De l’eau a coulé sous les ponts depuis la dernière fois qu’un disque de Locktender a été chroniqué sur notre site, il y a six ans. Une poignée de splits mais surtout désormais trois LP qui s’inscrivent dans une démarche commune : chaque disque se focalise sur l’œuvre d’un artiste tandis que chaque morceau trouve son inspiration dans l’une de ses œuvres. Après Kafka et Rodin, c’est ainsi au tour du peintre allemand Caspar David Friedrich de servir de point de départ à ce nouvel album concept. Il faut dire que les peintures de Friedrich, « cet homme qui a découvert la tragédie du paysage » s’accordent particulièrement bien à la musique de Locktender : des paysages chaotiques, souvent hivernaux, dans lesquels la nature semble toute puissante et l’homme bien solitaire. Le livret qui accompagne le vinyle met ainsi en regard les œuvres picturales et les paroles, permettant à tout un chacun de visualiser les sources d’inspiration et de mieux comprendre les intentions du groupe.

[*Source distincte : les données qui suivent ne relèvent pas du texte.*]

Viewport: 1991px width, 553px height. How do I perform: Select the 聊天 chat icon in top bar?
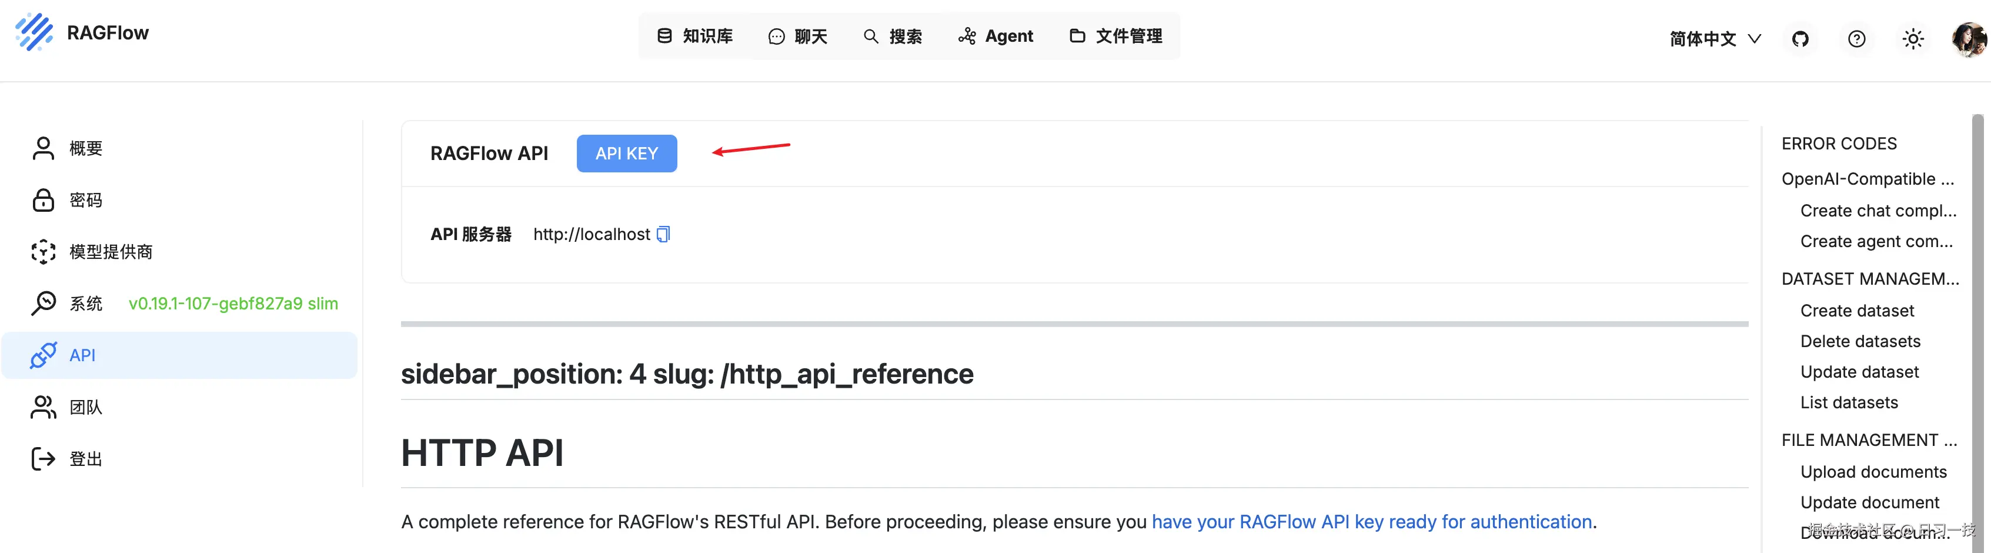pyautogui.click(x=776, y=36)
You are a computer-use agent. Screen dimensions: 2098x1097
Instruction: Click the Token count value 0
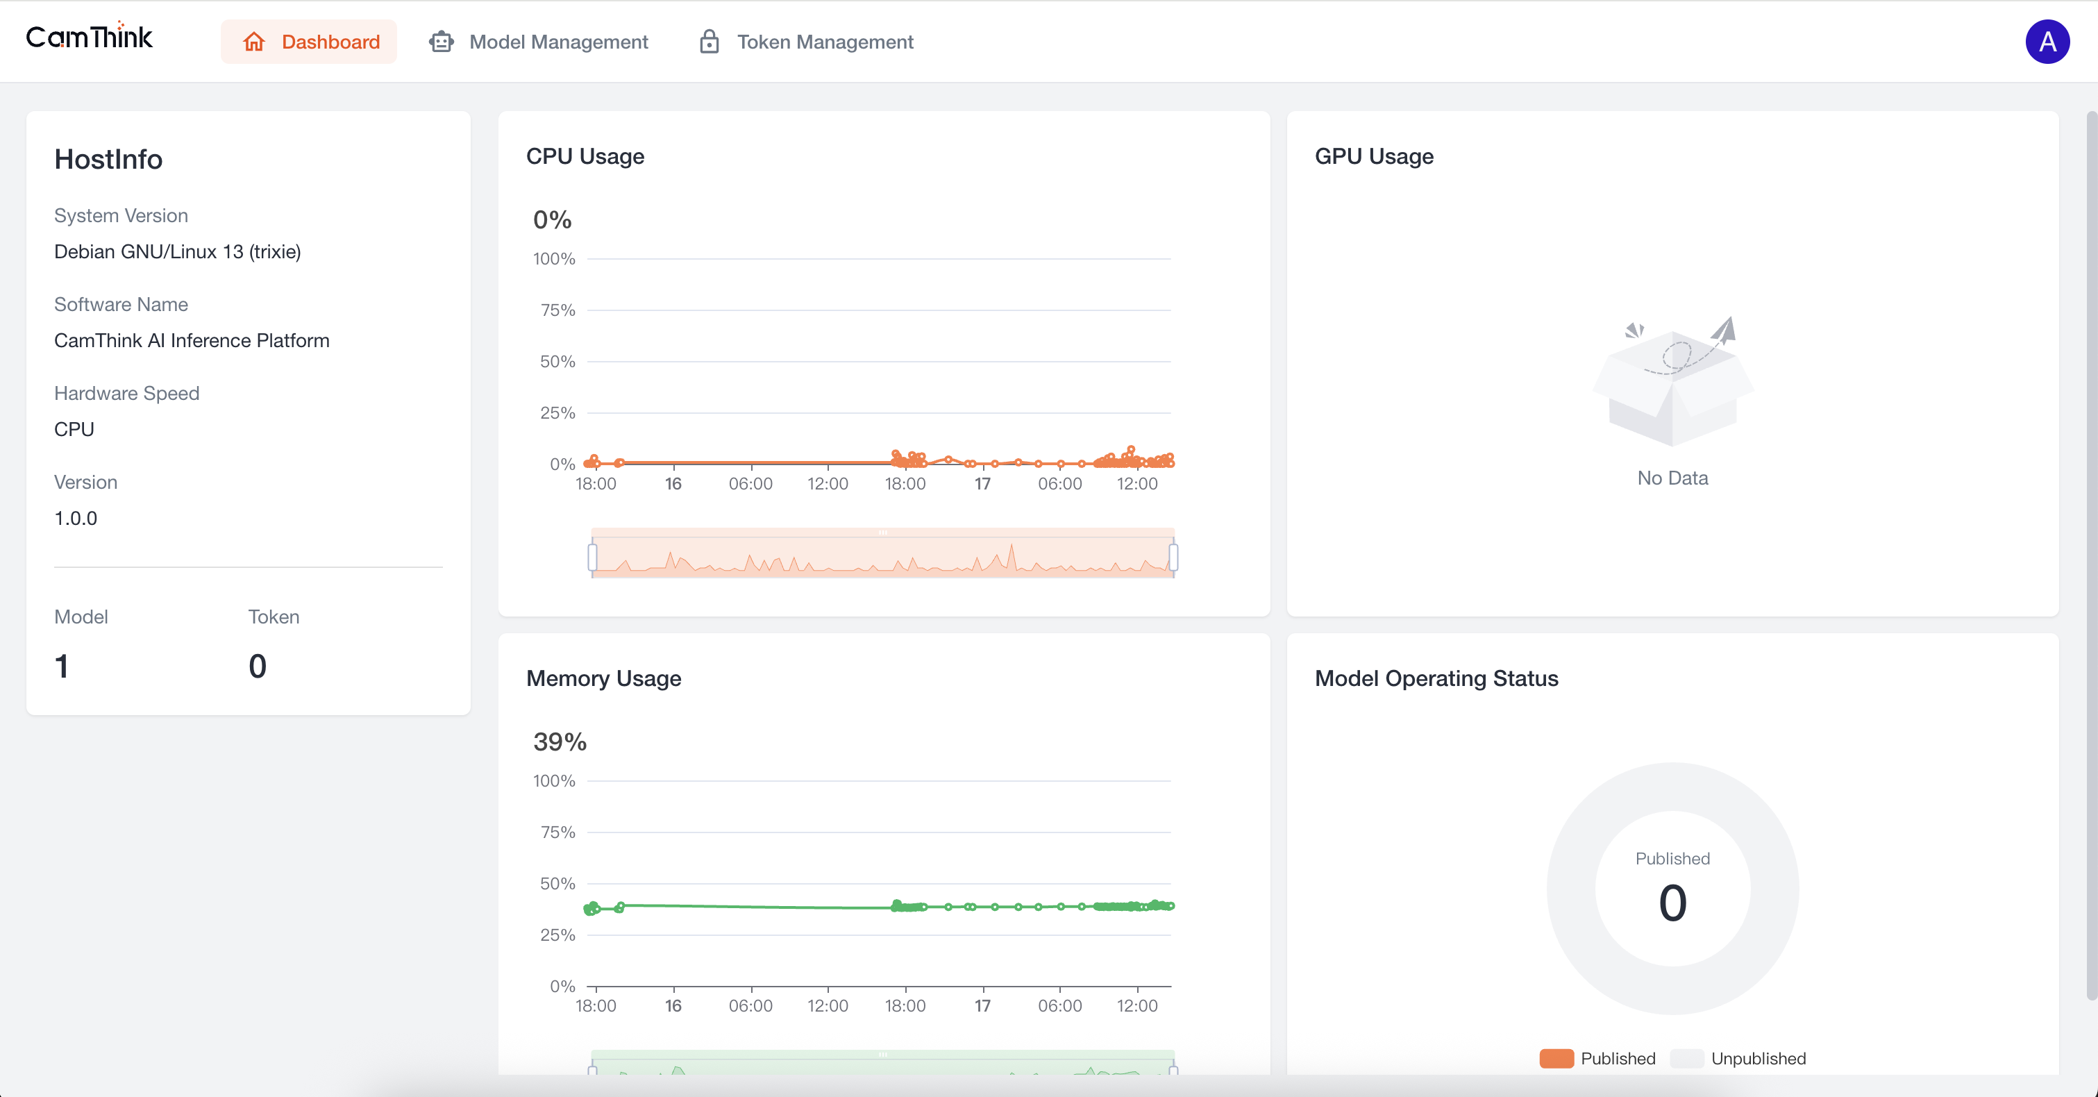tap(257, 666)
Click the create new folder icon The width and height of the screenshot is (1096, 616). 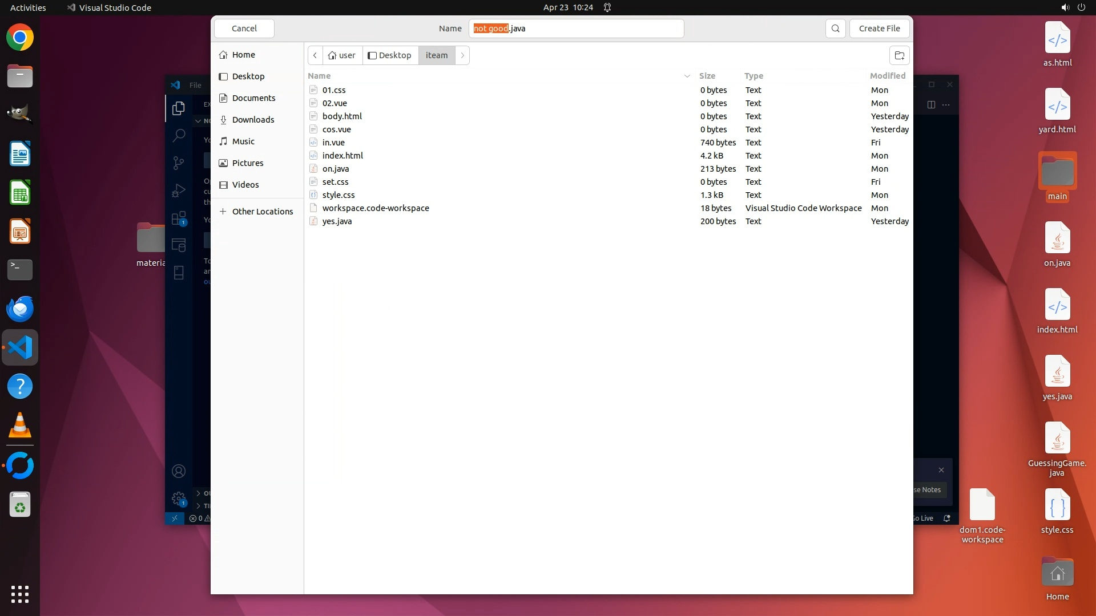tap(899, 55)
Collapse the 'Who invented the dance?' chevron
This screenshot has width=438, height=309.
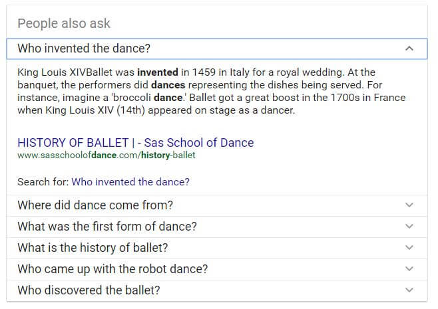409,49
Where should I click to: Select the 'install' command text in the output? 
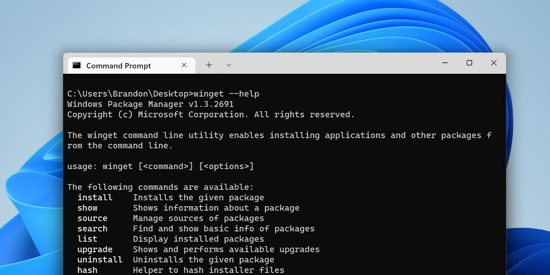(95, 198)
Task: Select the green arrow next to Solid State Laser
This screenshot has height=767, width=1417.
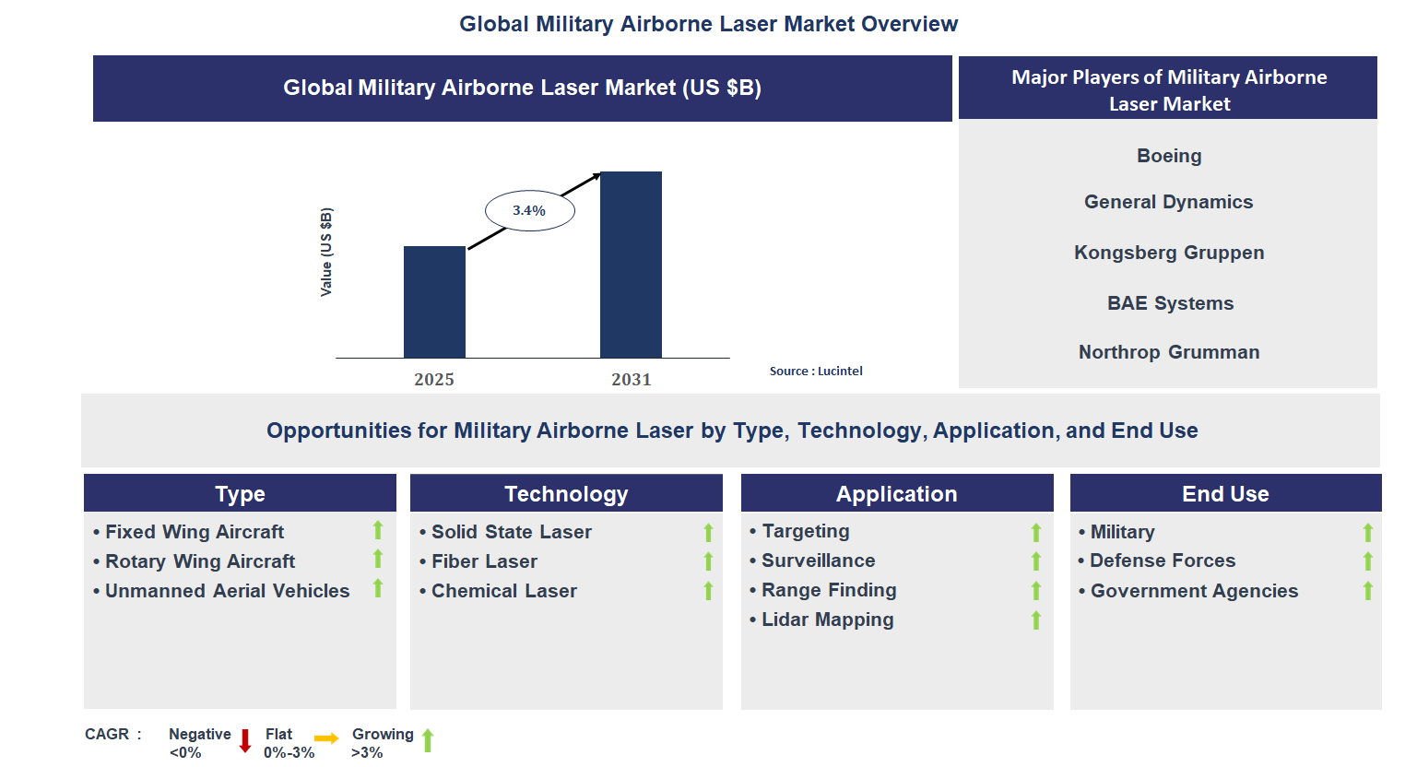Action: click(707, 532)
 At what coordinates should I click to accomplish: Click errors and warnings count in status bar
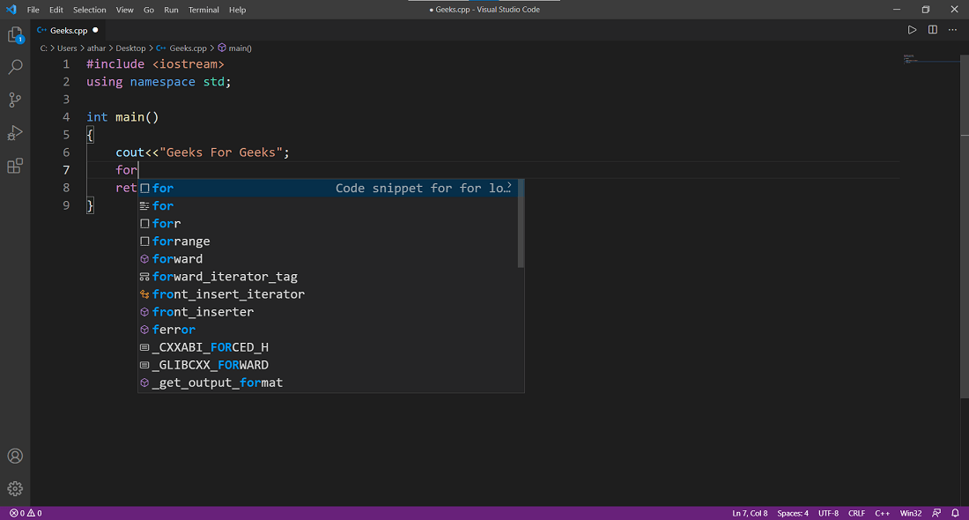click(26, 513)
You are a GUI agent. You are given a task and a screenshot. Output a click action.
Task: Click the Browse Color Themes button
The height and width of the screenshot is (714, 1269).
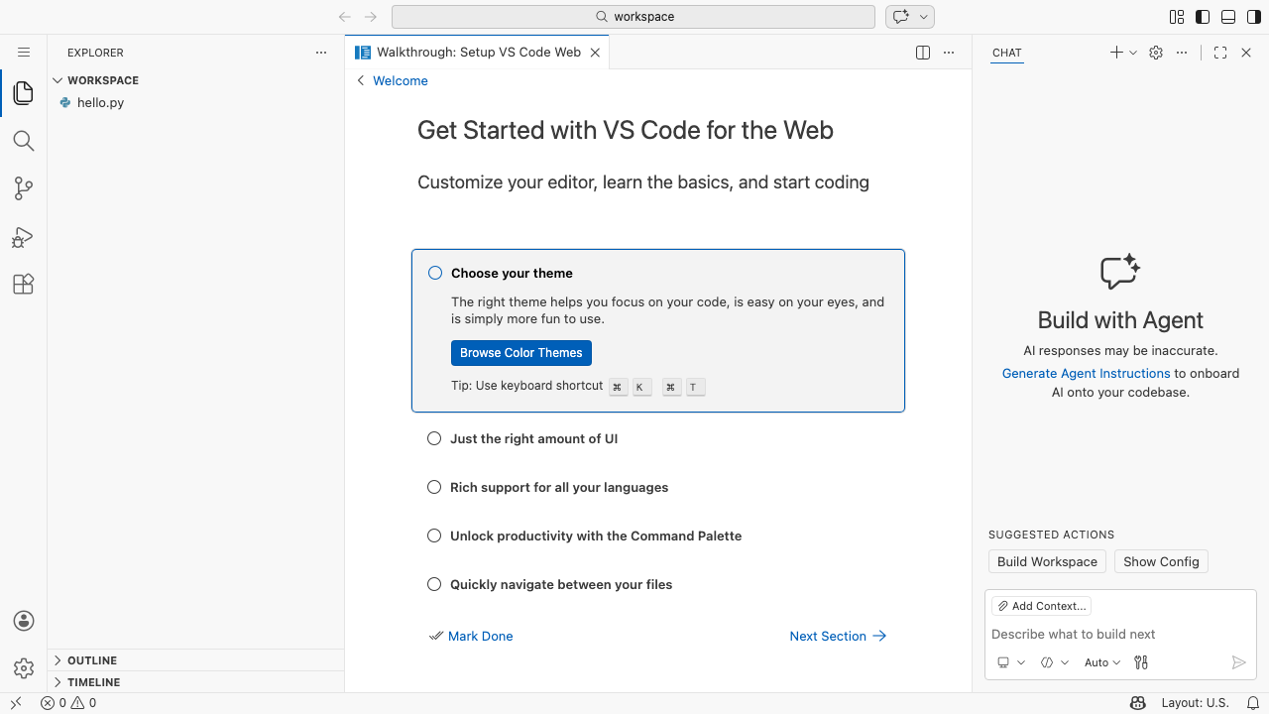521,353
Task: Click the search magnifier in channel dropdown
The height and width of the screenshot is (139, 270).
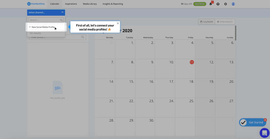Action: point(61,20)
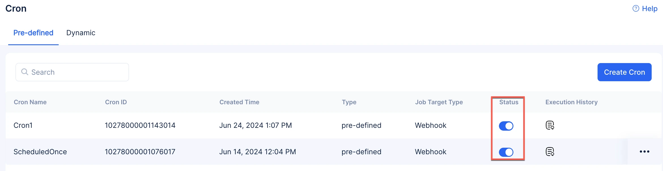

Histoire de filer la métaphore, Friedrich pourrait être qualifié de trompe-l’œil. Non pas parce qu’il ne donne qu’une impression de relief, bien au contraire, mais parce que, malgré les quatre années qui le séparent de son prédécesseur, il s’intègre naturellement dans la discographie du groupe. A un tel point que de prime abord cela en devient suspect. Mais quelques écoutes croisées avec une replongée dans les précédents opus permettent de se rendre compte que continuité n’est pas reproduction. On retrouve donc cet enchaînement de pièces fuyant toute idée de linéarité, ce Post-Hardcore qui puise sa charge émotionnelle dans un relent de Screamo qui trouve ses racines dans celles du groupe, quand il s’appelait encore Men As Trees.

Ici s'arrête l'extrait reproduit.